Given records
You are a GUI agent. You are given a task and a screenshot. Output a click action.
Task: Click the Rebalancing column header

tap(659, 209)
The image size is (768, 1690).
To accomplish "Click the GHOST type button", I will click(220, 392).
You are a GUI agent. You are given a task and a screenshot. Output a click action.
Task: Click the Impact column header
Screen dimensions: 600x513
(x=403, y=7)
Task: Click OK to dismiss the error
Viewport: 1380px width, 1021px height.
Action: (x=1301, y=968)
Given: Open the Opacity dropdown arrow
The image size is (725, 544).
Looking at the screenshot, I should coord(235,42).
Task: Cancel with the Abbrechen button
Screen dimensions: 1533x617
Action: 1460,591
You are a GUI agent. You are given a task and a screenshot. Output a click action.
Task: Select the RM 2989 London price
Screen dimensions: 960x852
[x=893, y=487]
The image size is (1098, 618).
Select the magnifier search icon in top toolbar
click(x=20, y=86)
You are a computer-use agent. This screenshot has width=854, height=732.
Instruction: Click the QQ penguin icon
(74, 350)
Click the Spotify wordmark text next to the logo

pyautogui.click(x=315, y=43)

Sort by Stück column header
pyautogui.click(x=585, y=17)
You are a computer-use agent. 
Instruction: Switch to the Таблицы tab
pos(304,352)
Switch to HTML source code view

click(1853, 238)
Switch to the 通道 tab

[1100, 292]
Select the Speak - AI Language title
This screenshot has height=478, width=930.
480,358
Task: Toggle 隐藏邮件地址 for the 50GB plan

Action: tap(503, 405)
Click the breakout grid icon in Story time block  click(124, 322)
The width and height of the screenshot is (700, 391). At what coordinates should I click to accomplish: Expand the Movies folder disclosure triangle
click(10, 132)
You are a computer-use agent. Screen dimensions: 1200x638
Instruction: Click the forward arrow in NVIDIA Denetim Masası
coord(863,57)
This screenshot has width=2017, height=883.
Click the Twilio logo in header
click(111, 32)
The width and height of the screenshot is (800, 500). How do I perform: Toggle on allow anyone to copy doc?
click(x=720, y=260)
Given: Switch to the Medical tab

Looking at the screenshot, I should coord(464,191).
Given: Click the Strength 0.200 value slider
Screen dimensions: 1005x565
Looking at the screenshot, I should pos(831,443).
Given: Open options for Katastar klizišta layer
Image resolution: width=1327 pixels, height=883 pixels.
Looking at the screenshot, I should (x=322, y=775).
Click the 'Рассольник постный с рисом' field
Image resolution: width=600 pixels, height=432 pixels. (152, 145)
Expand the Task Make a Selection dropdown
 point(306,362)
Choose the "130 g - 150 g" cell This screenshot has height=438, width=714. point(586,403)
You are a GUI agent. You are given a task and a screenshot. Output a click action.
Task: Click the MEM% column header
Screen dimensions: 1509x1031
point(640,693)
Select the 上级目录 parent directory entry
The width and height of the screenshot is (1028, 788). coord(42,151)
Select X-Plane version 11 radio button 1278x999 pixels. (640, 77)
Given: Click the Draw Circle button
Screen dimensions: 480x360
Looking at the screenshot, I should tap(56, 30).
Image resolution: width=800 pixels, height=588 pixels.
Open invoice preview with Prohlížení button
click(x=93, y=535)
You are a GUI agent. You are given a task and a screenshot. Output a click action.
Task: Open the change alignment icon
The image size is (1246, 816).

What is needed
The full set of data above must come back exactly as written.

Answer to the problem
You are a GUI agent. You are given a task and a screenshot. Output a click action.
Task: Click the Rebalancing column header

tap(659, 209)
The image size is (768, 1690).
To accomplish "Click the GHOST type button", I will click(220, 392).
You are a GUI agent. You are given a task and a screenshot. Output a click action.
Task: Click the Impact column header
Screen dimensions: 600x513
(x=403, y=7)
Task: Click OK to dismiss the error
Viewport: 1380px width, 1021px height.
Action: (x=1301, y=968)
Given: Open the Opacity dropdown arrow
The image size is (725, 544).
Looking at the screenshot, I should coord(235,42).
Task: Cancel with the Abbrechen button
Screen dimensions: 1533x617
Action: 1460,591
You are a GUI agent. You are given a task and a screenshot. Output a click action.
Task: Select the RM 2989 London price
Screen dimensions: 960x852
[x=893, y=487]
The image size is (1098, 618).
Select the magnifier search icon in top toolbar
click(x=20, y=86)
You are a computer-use agent. This screenshot has width=854, height=732.
Instruction: Click the QQ penguin icon
(74, 350)
Click the Spotify wordmark text next to the logo

pyautogui.click(x=315, y=43)

Sort by Stück column header
pyautogui.click(x=585, y=17)
You are a computer-use agent. 
Instruction: Switch to the Таблицы tab
pos(304,352)
Switch to HTML source code view

click(1853, 238)
Switch to the 通道 tab

[1100, 292]
Select the Speak - AI Language title
This screenshot has height=478, width=930.
480,358
Task: Toggle 隐藏邮件地址 for the 50GB plan

Action: tap(503, 405)
Click the breakout grid icon in Story time block  click(124, 322)
The width and height of the screenshot is (700, 391). At what coordinates should I click to accomplish: Expand the Movies folder disclosure triangle
click(10, 132)
You are a computer-use agent. Screen dimensions: 1200x638
Instruction: Click the forward arrow in NVIDIA Denetim Masası
coord(863,57)
This screenshot has width=2017, height=883.
Click the Twilio logo in header
click(111, 32)
The width and height of the screenshot is (800, 500). How do I perform: Toggle on allow anyone to copy doc?
click(x=720, y=260)
Given: Switch to the Medical tab

Looking at the screenshot, I should coord(464,191).
Given: Click the Strength 0.200 value slider
Screen dimensions: 1005x565
Looking at the screenshot, I should pos(831,443).
Given: Open options for Katastar klizišta layer
Image resolution: width=1327 pixels, height=883 pixels.
Looking at the screenshot, I should (x=322, y=775).
Click the 'Рассольник постный с рисом' field
Image resolution: width=600 pixels, height=432 pixels. (152, 145)
Expand the Task Make a Selection dropdown
 point(306,362)
Choose the "130 g - 150 g" cell This screenshot has height=438, width=714. point(586,403)
You are a GUI agent. You are given a task and a screenshot. Output a click action.
Task: Click the MEM% column header
Screen dimensions: 1509x1031
point(640,693)
Select the 上级目录 parent directory entry
The width and height of the screenshot is (1028, 788). coord(42,151)
Select X-Plane version 11 radio button 1278x999 pixels. (640, 77)
Given: Click the Draw Circle button
Screen dimensions: 480x360
Looking at the screenshot, I should tap(56, 30).
Image resolution: width=800 pixels, height=588 pixels.
Open invoice preview with Prohlížení button
click(x=93, y=535)
You are a GUI agent. You are given a task and a screenshot. Output a click action.
Task: Open the change alignment icon
The image size is (1246, 816).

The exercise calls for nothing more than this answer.